Requirements:
Answer these questions using the blog entries below.
(a) At which venue did the Ed Zeds hold their event on a Thursday evening?
(b) What career did the writer tell the teacher about wanting to pursue?
(c) Where will the writer's final plans for school be revealed?

Excerpted text:
+ + + + + + +

Thursday, November 29, 2012

Ch-ch-ch-changes!

Hello all!!
It's been awhile! I've been so busy finalizing my plans for the spring, but catch my exit video coming up soon to find out more!
I'm extremely excited to get the ball rolling on everything and have a real purpose!
I haven't seen the Ed Zeds since our final event at the Walker, which was EXTREMELY successful. We had a ton of people show up and everyone got a kick out of our create your own high school persona project! Even though I'm not artistic in any way shape or form, it was fun to prepare everything with X and Nicole and Clare and everyone, it was a nice final wrap up for us.
Clare and I had a long conversation with a teacher who works in the area as well, which was extremely eye opening. She was so interested in our story, she was fascinated in the idea that each of us dropped out for diverse reasons beyond what she is so used to seeing. When I told her I wanted to be a counselor she was extremely complimentary, and really commended us for getting our story out there to make a statement about education. She seemed to agree with a lot of our issues about education as a whole, that there are so many things that need improvements and that, even in the smallest way, we are attempting to make that change.

Stay tuned for my EXIT VIDEO to find out my final plans for school, and my future!

Must get back to work. THANKS FOR READING!
Stay excellent,
Edwina

Monday, October 22, 2012

Walker Event!

Us Ed Zeds had an event at the Walker Art Center on Thursday evening, and it was quite the experience!

+ + + + + + +

Saved data entries:
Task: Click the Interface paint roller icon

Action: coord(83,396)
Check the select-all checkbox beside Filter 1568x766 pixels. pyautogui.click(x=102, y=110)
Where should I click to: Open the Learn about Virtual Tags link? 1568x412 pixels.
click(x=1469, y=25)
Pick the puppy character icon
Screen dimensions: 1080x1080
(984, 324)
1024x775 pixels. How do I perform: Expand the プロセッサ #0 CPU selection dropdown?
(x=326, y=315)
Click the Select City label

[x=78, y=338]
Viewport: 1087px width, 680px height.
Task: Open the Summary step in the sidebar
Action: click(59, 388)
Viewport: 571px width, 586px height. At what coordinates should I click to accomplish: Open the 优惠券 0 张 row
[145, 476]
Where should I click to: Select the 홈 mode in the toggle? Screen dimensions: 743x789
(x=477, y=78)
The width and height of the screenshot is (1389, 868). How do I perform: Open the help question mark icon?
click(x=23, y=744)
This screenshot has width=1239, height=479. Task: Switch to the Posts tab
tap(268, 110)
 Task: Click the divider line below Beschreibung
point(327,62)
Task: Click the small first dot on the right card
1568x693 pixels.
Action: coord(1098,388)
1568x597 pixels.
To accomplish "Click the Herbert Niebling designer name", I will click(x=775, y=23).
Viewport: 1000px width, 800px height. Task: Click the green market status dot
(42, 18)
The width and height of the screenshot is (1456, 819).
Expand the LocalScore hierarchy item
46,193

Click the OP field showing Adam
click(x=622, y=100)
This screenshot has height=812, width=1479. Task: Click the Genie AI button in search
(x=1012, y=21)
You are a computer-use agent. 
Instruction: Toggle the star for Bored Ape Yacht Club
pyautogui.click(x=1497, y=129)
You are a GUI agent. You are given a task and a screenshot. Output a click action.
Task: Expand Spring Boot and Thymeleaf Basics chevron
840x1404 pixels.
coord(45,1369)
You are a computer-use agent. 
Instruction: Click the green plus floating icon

+ + + + + + +

Exercise answer:
(a) The Walker Art Center.
(b) Counselor.
(c) In the writer's exit video.